New Delhi–Tata Sons on Monday welcomed the order of an apex corporate tribunal which ruled against a petition that had alleged mismanagement by the company.

The petition by Cyrus Mistry’s investment companies — Cyrus Investment and Sterling Investment Corp. — had alleged mismanagement and oppression of minority shareholders by the company.

The order against the petition was given by the National Company Law Tribunal (NCLT) on April 17, 2017. It had ruled that the petitioners representing certain companies of the SP Group (SP Group Companies) failed to establish the merits of the petition.

According to Tata Sons, the order has also noted that petitioners failed to demonstrate any cause of action against the company, the Tata Trusts and Ratan N. Tata.

The company pointed out that the tribunal did not see a prima facie triable case to take forward.

“The Tata group, led by Tata Sons, has always been committed to the highest ethical standards and principles of governance. We welcome the NCLT’s order, and it is an endorsement of these values and principles,” N. Chandrasekaran, Executive Chairman of Tata Sons, was quoted as saying in a statement.

N. Chandrasekaran

“Tata Sons and the operating companies are focussed on growth to deliver value to our shareholders, and we thank all stakeholders for their continued support.”

On April 17, the NCLT had dismissed a plea filed by Mistry’s investment companies to waive off a regulatory bar on them as their original petition had been rendered non-maintainable by the March 6th order.

On March 6, the NCLT had ruled against the maintainability of the petition filed against Tata Sons, which cited governance lapses and compromise of minority shareholder interests after Mistry was ousted as Chairman of the holding company of the industrial conglomerate.

The top corporate tribunal held that Mistry’s family firms were not qualified to file a petition against Tata Sons alleging mismanagement and oppression of minority shareholders.

Under the current rules, only a shareholder with more than 10 per cent effective shareholding can file a minority interest petition with the NCLT.

However, the Companies Act empowers the NCLT to waive off this requirement for a petitioner to hold at least 10 per cent of the total issued share capital of the company to qualify for filing a minority interest petition.

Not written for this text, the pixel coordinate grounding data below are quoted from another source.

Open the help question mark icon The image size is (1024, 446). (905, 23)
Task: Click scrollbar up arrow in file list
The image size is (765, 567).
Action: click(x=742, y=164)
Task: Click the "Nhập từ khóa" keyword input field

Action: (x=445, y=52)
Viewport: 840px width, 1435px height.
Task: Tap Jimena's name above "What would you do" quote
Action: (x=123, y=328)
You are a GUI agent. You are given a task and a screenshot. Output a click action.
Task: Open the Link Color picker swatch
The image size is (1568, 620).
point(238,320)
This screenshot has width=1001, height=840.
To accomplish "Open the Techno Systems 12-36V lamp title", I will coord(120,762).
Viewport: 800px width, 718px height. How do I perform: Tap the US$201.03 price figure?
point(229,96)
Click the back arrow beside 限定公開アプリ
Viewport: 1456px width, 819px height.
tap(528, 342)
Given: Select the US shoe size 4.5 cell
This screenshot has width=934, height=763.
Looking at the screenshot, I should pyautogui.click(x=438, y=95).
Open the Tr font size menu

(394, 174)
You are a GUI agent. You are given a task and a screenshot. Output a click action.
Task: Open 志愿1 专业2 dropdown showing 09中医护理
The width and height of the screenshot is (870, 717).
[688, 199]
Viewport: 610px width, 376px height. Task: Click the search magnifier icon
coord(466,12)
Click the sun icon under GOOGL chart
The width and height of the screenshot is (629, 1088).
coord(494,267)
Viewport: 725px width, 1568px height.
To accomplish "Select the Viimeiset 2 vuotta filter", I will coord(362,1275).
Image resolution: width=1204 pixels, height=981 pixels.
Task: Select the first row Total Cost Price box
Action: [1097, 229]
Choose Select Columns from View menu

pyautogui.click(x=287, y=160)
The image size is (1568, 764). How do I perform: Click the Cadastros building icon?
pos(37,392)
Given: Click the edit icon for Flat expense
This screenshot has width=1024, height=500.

Besides the waiver plea, the main company petition which was filed against Tata Sons was also rejected on April 17.

Subsequently, Mistry’s investment companies approached the New Delhi-based National Company Law Appellate Tribunal (NCLAT) on April 19 against the March 6, 2017 order by NCLT which had declared their main petition against Tata Sons as non-maintainable.

On October 24 last year, Tata Sons’ Board ousted Mistry as its Chairman and appointed Ratan Tata as Interim Chairman.